Colloid‐facilitated groundwater contaminant transport

Abstract

Colloidal particles or dissolved organic matter (DOM) can act as carriers to enhance the transport of contaminants in groundwater by reducing retardation effects. When either of these materials is present, the system can be treated as consisting of three phases: an aqueous phase, a carrier phase, and the stationary solid matrix phase. The contaminant may be present in either or all of these phases. In the work reported, a mathematical model was developed to describe the transport and fate of the contaminant and carrier material in a porous medium. The model is based on mass balance equations describing the transport and fate of the contaminant and carrier in a three‐phase medium. Colloid/contaminant and colloid/matrix mass transfer mechanisms are represented by first‐order kinetics. Equilibrium partitioning of DOM acting as a carrier of the contaminant introduces a significant simplification in the model formulation. For a constant DOM concentration a much smaller retardation coefficient can be obtained in the three‐phase system than the coefficient obtained in a conventional advective/dispersive transport equation for a two‐phase system.

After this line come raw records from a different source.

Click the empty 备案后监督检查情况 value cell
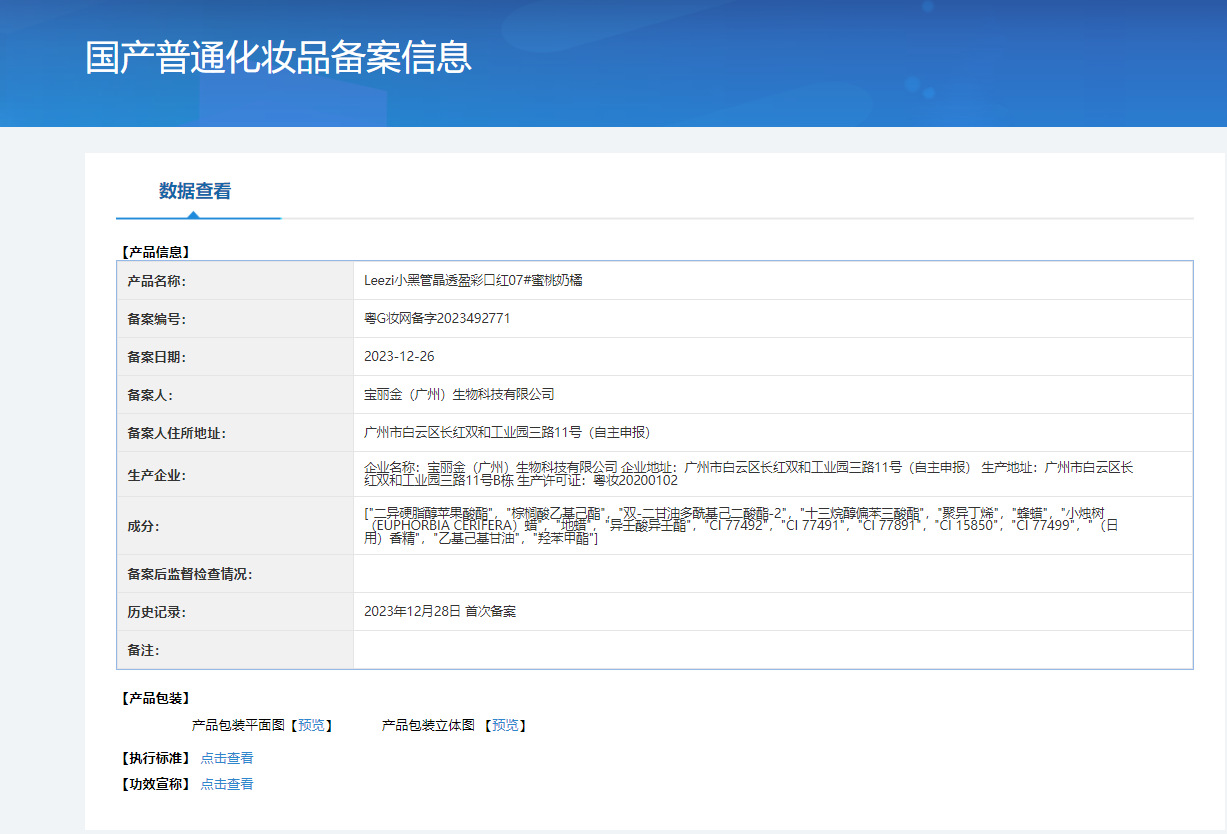This screenshot has height=834, width=1227. (x=772, y=574)
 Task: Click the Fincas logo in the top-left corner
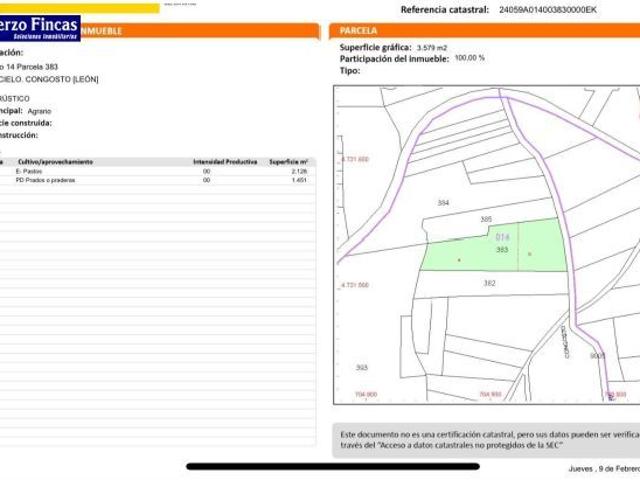40,27
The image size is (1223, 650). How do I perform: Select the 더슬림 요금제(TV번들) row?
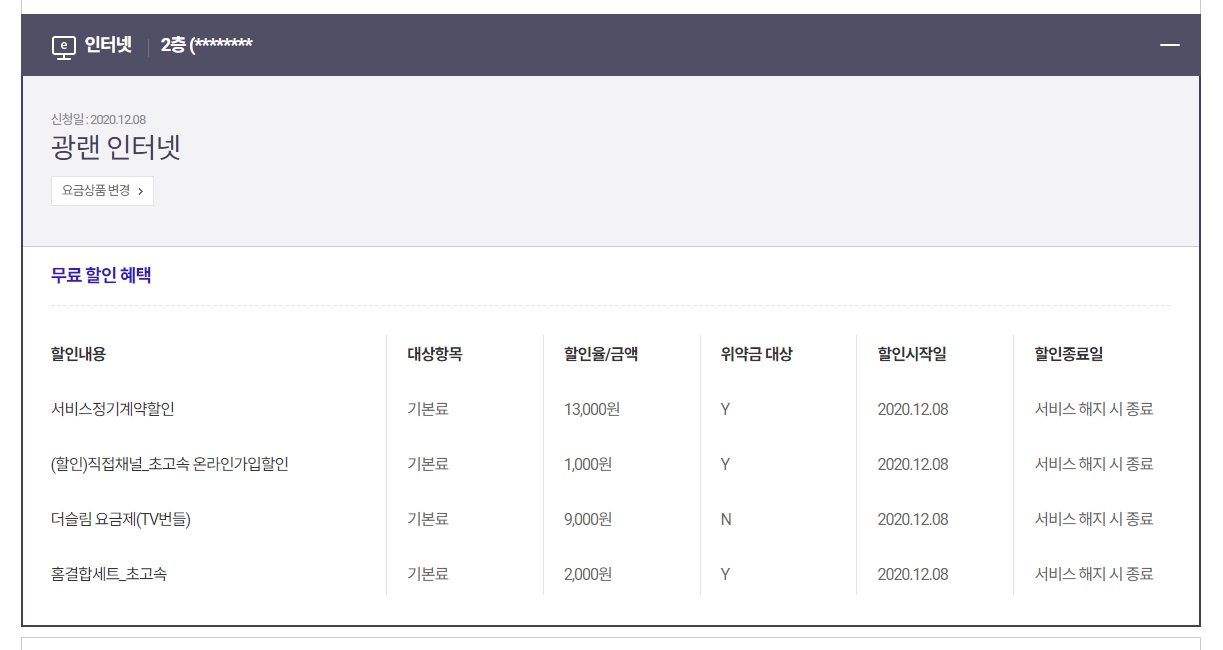[x=121, y=519]
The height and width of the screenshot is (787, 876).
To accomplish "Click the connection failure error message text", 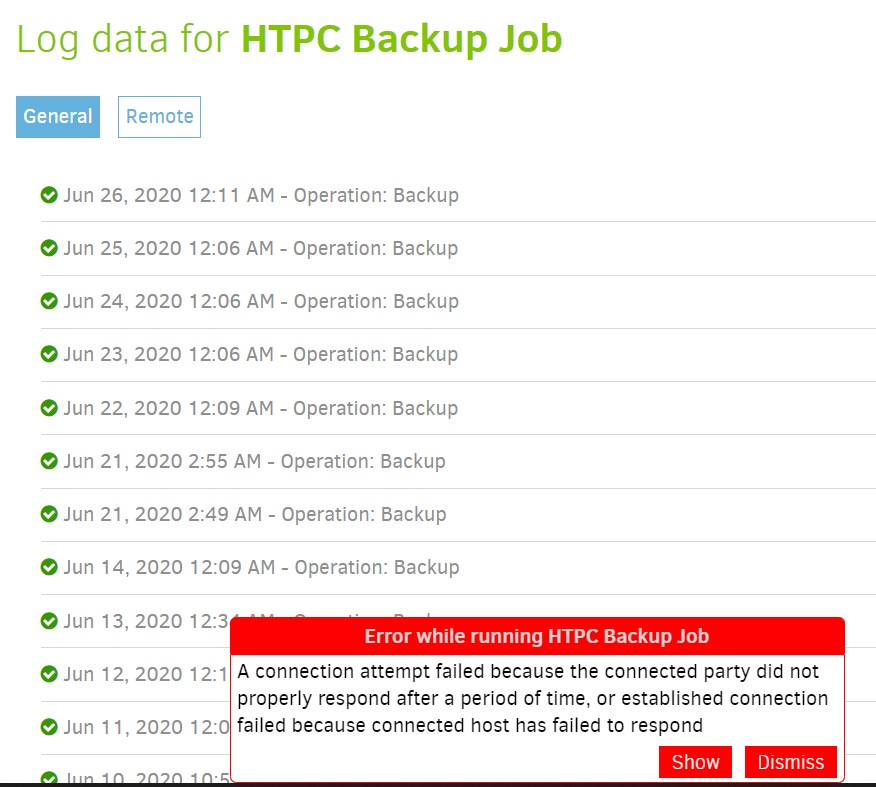I will coord(537,698).
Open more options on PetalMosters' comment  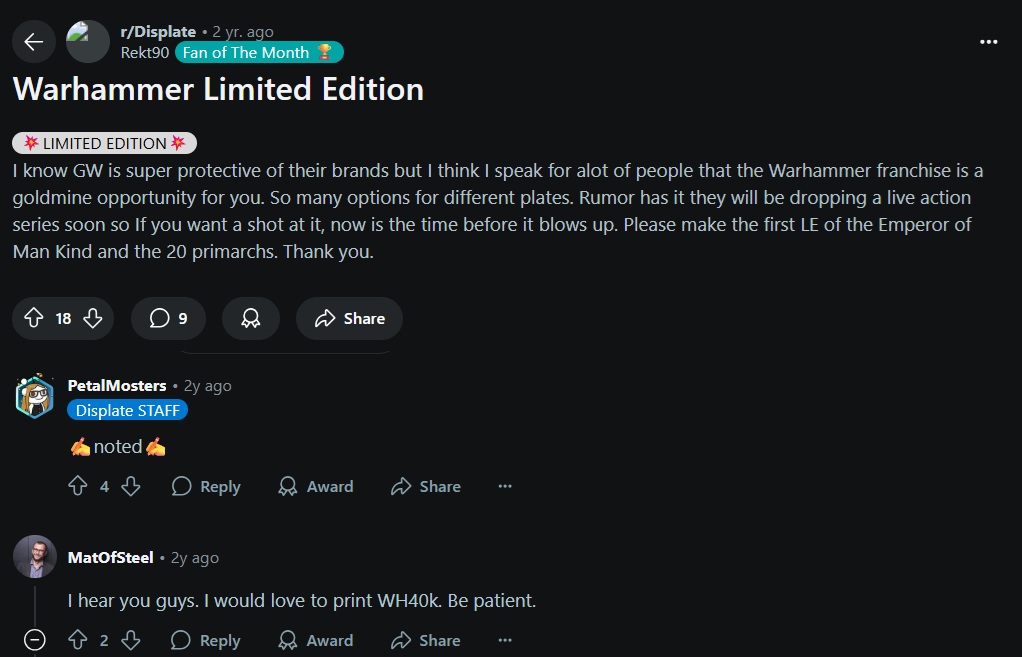coord(505,486)
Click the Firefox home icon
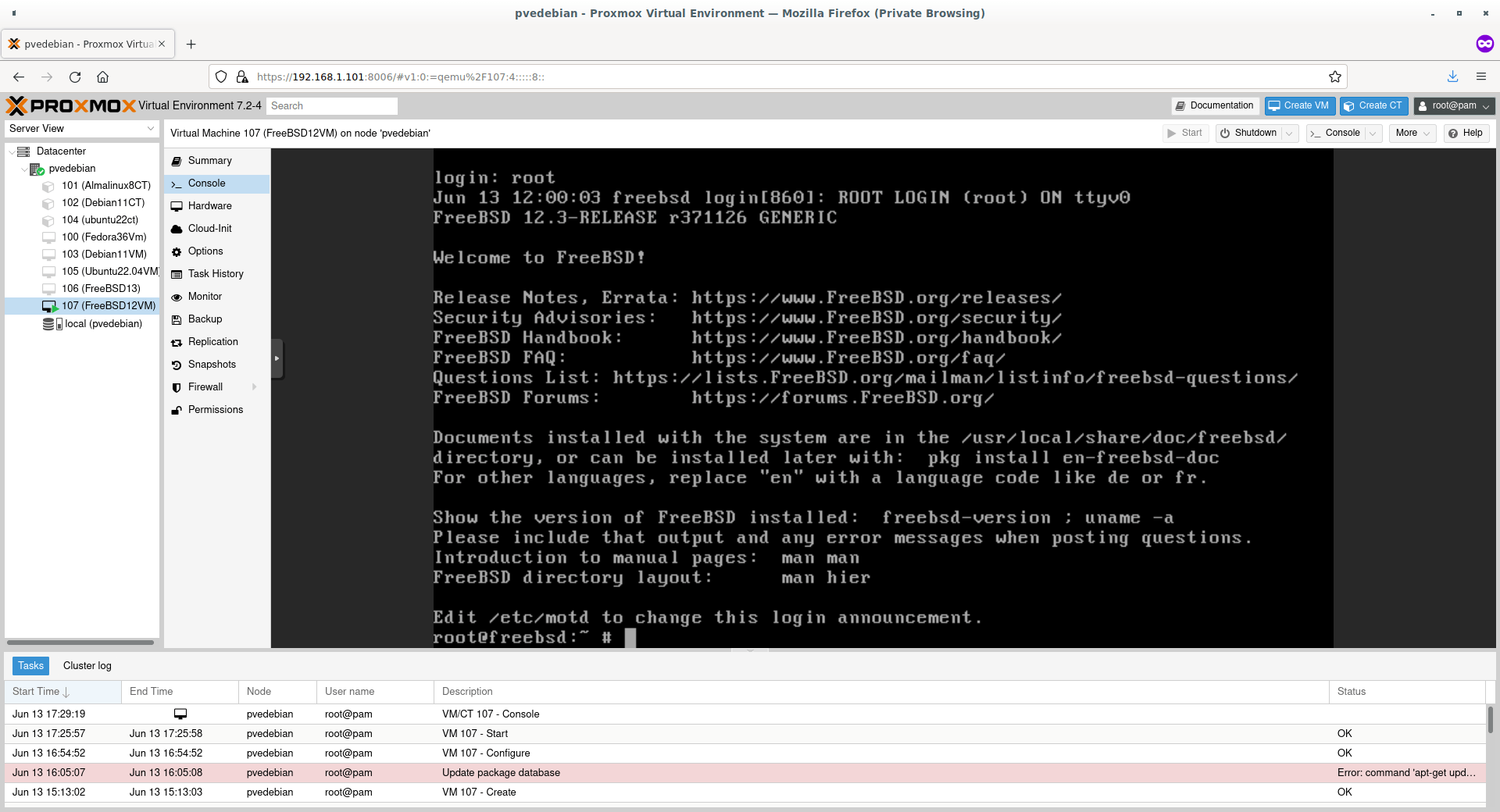The width and height of the screenshot is (1500, 812). [102, 77]
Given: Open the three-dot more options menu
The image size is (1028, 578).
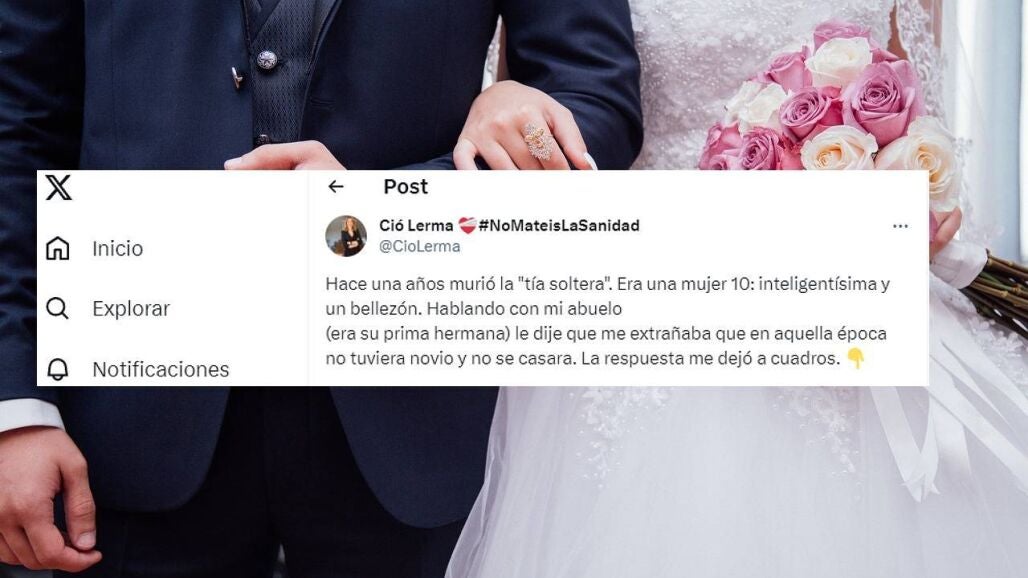Looking at the screenshot, I should click(x=900, y=226).
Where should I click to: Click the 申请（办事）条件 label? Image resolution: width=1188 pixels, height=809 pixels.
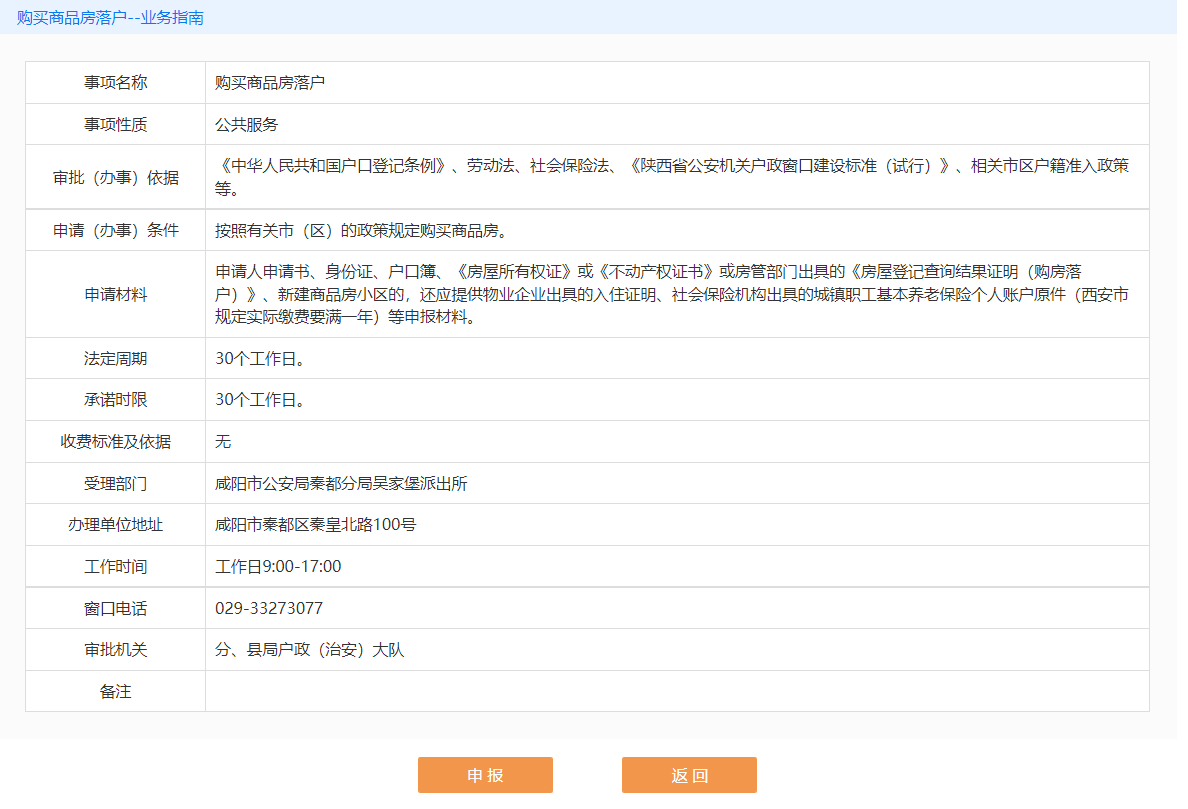point(115,230)
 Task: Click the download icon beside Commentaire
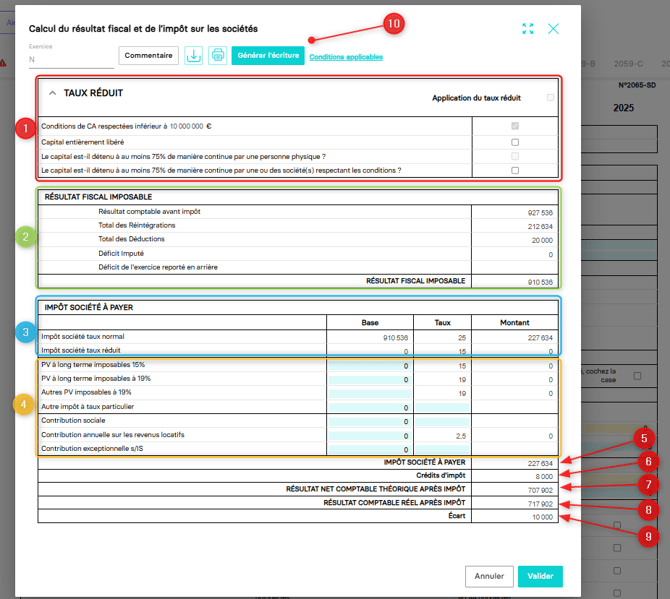[x=194, y=56]
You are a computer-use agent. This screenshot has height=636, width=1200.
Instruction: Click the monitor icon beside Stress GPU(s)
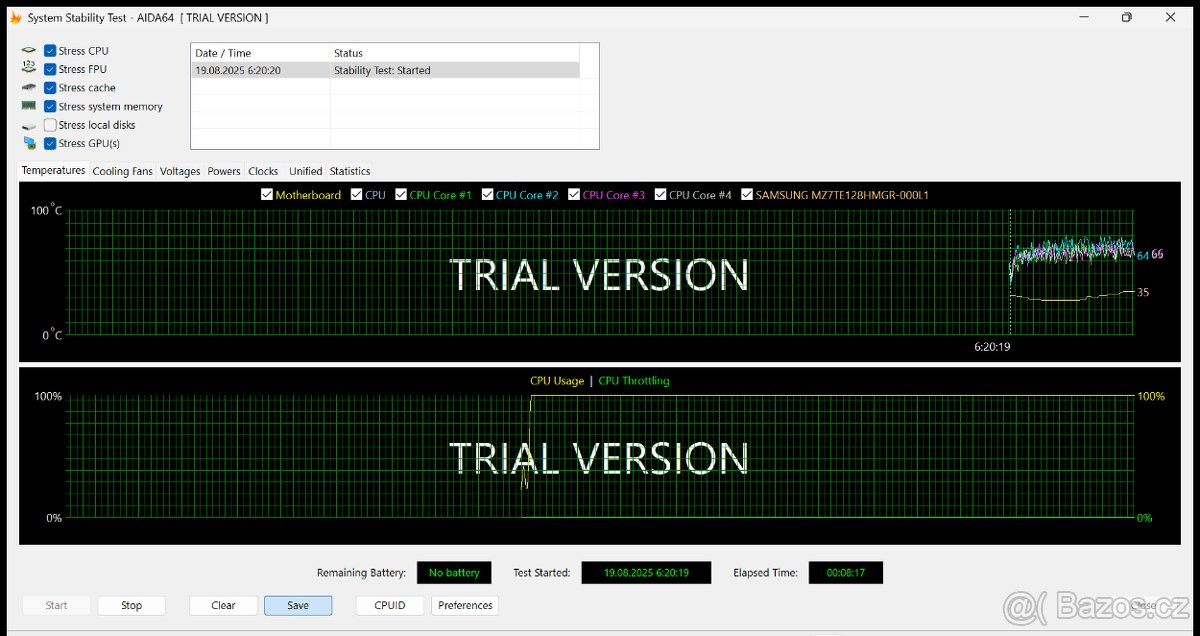(x=29, y=143)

The modified retardation coefficient reflects the presence of the mobile carrier by incorporating both the sorption of the contaminant and capture of the carrier on the solid matrix. Numerical solutions for the model were obtained by using a finite difference scheme to provide estimates of contaminant and carrier concentrations. Significant sensitivities to model parameters, particularly the rate constants of carrier capture and sorption were discovered. The numerical results of the DOM carrier effect matched favorably with experimental data reported in the literature.